Estou farta de ser usada. Viajo contigo para tudo quanto é sítio, sigo-te sem reclamar, tenho dado tudo o que tenho desde que nos encontrámos pela primeira vez. E, por mais que te dê, por mais que me uses, não fazes mais do que olhar para mim como um objecto.
Não aguento mais ver-te para aí de olhar perdido sem que sequer repares em mim. Estou aqui, caramba! Pára de olhar para o horizonte à procura de inspiração! Chega! CHEGA!
Hoje decidi ganhar vida própria e escrever sobre mim mesmo. Sim, já mereço. Alguém te tem acompanhado tanto nestas viagens pela Europa fora? Claro que não! Gostava de saber como escreverias os teus textos sem mim. E, no entanto, tudo te serve de inspiração menos eu, que estou sempre ao teu lado.
Desculpa, Pedro, se fui dura contigo... mas as minhas forças já não são as mesmas. Começo a falhar em momentos decisivos e tenho consciência de que tudo tem um fim. Por isso não poderia partir sem, primeiro, desabafar.
Tu, como eu, sabes que hoje em dia a relação dos homens com as canetas já não é o que era: assim que a tinta acaba deixam-nos morrer como se nunca tivéssemos existido. Antes, ainda nos recarregavam. Hoje, não mais o fazem.
Agora, do alto da minha velhice, reuni todas as minhas forças para te escrever este texto. Não para que me dês mais valor do que dás, mas para que, enquanto este texto existir, eu exista com ele.

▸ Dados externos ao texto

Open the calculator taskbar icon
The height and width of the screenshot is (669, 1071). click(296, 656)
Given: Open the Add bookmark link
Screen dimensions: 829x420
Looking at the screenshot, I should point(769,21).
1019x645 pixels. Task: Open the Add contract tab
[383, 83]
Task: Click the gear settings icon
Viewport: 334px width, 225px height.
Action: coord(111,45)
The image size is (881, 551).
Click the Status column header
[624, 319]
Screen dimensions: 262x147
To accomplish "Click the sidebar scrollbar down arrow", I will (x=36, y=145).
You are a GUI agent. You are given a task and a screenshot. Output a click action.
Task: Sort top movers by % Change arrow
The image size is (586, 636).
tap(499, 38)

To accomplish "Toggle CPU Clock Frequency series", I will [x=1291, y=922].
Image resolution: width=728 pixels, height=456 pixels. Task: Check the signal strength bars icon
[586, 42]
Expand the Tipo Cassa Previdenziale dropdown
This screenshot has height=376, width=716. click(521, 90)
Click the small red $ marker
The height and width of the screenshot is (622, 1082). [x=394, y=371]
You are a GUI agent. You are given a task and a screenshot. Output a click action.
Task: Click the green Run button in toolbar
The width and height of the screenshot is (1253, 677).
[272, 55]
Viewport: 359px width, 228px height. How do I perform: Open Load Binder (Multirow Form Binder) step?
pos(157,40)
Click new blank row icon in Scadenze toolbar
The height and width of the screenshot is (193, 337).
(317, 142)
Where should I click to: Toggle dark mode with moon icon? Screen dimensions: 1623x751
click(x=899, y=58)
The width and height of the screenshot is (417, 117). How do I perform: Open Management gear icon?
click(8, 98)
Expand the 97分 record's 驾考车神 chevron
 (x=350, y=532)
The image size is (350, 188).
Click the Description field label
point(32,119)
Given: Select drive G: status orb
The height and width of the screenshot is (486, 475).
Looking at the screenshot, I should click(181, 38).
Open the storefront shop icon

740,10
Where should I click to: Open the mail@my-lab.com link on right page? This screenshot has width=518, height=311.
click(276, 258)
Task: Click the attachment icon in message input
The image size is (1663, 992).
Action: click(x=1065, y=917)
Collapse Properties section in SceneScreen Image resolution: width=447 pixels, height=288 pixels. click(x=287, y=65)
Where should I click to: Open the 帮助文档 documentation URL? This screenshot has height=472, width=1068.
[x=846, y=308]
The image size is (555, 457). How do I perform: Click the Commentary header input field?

Agora, do alto da minha velhice, reuni todas as minhas forças para te escrever este texto. Não para que me dês mais valor do que dás, mas para que, enquanto este texto existir, eu exista com ele.
26 de Novembro de 2012
Texto escrito pela minha própria caneta sem marca, de tinta preta. Companheira de tantas viagens, responsável por tantas memórias. Escreveu este texto dias antes de perder a vida, nas mãos da Ana. Fica o meu sorriso por saber que graças ao texto a caneta viverá para sempre no fundo do meu coração.